#### GIVEN INSTRUCTION:
Identify every line in the records that contains the word "button", and copy each such line in full.

(Data listing)

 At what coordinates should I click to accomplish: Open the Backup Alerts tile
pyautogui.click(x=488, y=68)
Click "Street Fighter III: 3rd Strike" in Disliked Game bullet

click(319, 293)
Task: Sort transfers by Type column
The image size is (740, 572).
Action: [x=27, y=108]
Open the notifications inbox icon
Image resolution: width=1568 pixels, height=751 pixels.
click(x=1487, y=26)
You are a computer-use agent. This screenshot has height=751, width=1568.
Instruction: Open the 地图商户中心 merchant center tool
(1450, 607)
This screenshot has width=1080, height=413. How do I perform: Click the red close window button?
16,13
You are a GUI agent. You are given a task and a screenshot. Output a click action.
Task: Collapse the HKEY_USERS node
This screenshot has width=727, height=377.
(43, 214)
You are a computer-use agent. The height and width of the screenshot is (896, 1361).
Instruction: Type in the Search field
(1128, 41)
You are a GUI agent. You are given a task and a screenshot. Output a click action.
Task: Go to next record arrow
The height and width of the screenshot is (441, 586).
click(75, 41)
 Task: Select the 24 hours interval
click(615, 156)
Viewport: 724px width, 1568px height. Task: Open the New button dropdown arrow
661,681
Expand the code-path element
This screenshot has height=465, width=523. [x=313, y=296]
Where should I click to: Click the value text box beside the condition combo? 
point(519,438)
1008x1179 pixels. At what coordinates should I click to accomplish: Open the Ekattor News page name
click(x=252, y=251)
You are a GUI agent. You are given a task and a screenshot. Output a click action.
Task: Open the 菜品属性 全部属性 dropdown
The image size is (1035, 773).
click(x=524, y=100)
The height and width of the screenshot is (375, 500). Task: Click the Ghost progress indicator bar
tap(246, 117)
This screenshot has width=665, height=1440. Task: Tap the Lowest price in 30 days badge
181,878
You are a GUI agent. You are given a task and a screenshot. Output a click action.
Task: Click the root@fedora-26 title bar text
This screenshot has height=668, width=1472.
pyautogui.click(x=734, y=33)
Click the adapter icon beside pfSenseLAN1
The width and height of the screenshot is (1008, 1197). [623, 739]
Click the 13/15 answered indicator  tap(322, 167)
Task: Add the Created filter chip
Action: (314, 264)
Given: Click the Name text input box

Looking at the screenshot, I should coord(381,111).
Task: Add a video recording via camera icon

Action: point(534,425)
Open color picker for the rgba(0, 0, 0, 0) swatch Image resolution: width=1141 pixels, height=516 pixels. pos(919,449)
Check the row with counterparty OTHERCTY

#### EXERCISE OUTPUT:
This screenshot has width=1080, height=413. How do I perform: Click the red close window button?
Viewport: 724px width, 1568px height. Task: Open the New button dropdown arrow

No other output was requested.